====== RECORDS SUPPLIED ======

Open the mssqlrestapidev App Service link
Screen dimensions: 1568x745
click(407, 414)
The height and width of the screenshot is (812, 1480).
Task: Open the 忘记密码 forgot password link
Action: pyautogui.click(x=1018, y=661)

======

- _AIM OF THE EXERCISE_: All the entries above need to be reproduced exactly.

- _RESULT OF THIS EXERCISE_:
Open the mssqlrestapidev App Service link
Screen dimensions: 1568x745
click(407, 414)
The height and width of the screenshot is (812, 1480).
Task: Open the 忘记密码 forgot password link
Action: pyautogui.click(x=1018, y=661)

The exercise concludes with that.